#### TEKS EKSTRAKSI ####

Nationalgeographic.co.id—Ketika angin mengangkat debu gurun halus tinggi ke atmosfer, yodium dalam debu itu dapat memicu reaksi kimia yang menghancurkan beberapa polusi udara, tetapi juga membiarkan gas rumah kaca bertahan lebih lama. Temuan yang diterbitkan di jurnal Science Advances pada 22 Desember 2021 berjudul Ozone depletion due to dust release of iodine in the free troposphere, dapat memaksa para peneliti untuk mengevaluasi kembali bagaimana partikel dari daratan juga turut andil dalam memengaruhi kimia atmosfer.
"Yodium, bahan kimia sama yang ditambahkan sebagai nutrisi pada garam meja, memakan ozon di udara berdebu yang tinggi di atmosfer," kata Rainer Volkamer, Rekan CIRES dan profesor kimia di CU Boulder, seperti dilaporkan Tech Explorist.
Volkamer memimpin tim yang membuat pengukuran atmosfer presisi dengan pesawat terbang di atas Samudra Pasifik timur beberapa tahun lalu. Temuan baru, katanya, memiliki implikasi tidak hanya untuk kualitas udara, tetapi juga iklim. Kimia yodium dapat membuat gas rumah kaca bertahan lebih lama dan seharusnya memberi kita jeda untuk memikirkan kembali skema geoengineering yang melibatkan debu.
"Pemahaman kita tentang siklus yodium tidaklah lengkap," kata Volkamer. "Ada sumber dan bahan kimia berbasis darat yang tidak kita ketahui, yang sekarang harus kita pertimbangkan," tuturnya.

#### DAFTAR CATATAN ####

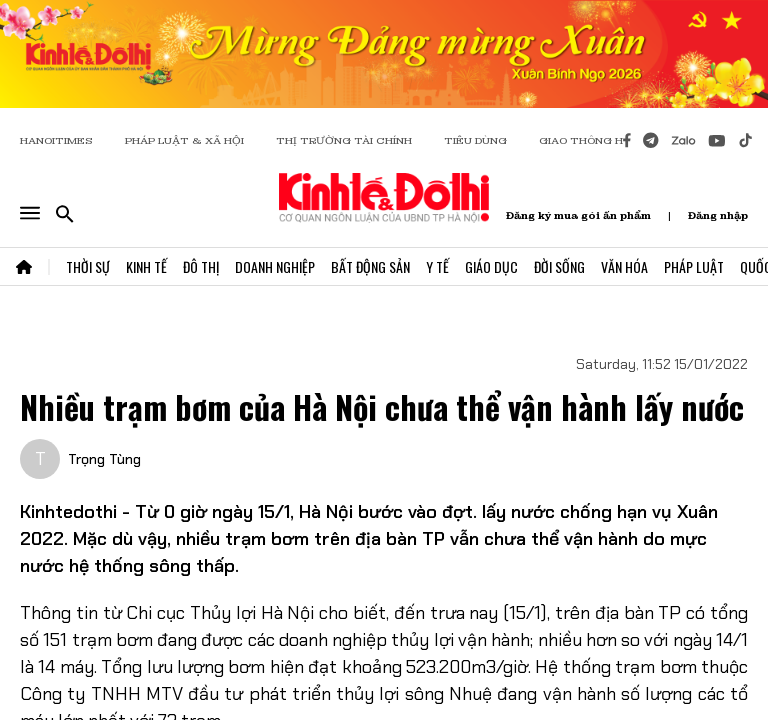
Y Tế (437, 266)
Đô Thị (201, 266)
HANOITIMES (56, 140)
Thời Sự (88, 266)
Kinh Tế (146, 266)
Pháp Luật (694, 266)
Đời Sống (559, 266)
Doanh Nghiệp (275, 266)
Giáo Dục (491, 266)
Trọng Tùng (104, 459)
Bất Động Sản (370, 266)
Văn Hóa (624, 266)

####

[TUGAS LATIHAN]
**A.** Tolong ringkas paragraf dalam teks tentang debu gurun yang diawali "Volkamer memimpin tim" menjadi beberapa butir singkat tanpa menghilangkan fakta utamanya.
**B.** Tuliskan ulang kata demi kata bagian teks tentang debu gurun dari "Volkamer memimpin tim" sampai "yang melibatkan debu.".
Daftar tersebut tidak dipakai dalam latihan ini.

[JAWABAN TIAP TUGAS]
**A.**
- Volkamer memimpin tim yang melakukan pengukuran atmosfer presisi dengan pesawat terbang di atas Samudra Pasifik timur beberapa tahun lalu.
- Menurutnya, temuan baru itu berdampak pada kualitas udara dan juga iklim.
- Kimia yodium dapat membuat gas rumah kaca bertahan lebih lama.
- Karena itu, skema geoengineering yang melibatkan debu perlu dipikirkan kembali.

**B.**
Volkamer memimpin tim yang membuat pengukuran atmosfer presisi dengan pesawat terbang di atas Samudra Pasifik timur beberapa tahun lalu. Temuan baru, katanya, memiliki implikasi tidak hanya untuk kualitas udara, tetapi juga iklim. Kimia yodium dapat membuat gas rumah kaca bertahan lebih lama dan seharusnya memberi kita jeda untuk memikirkan kembali skema geoengineering yang melibatkan debu.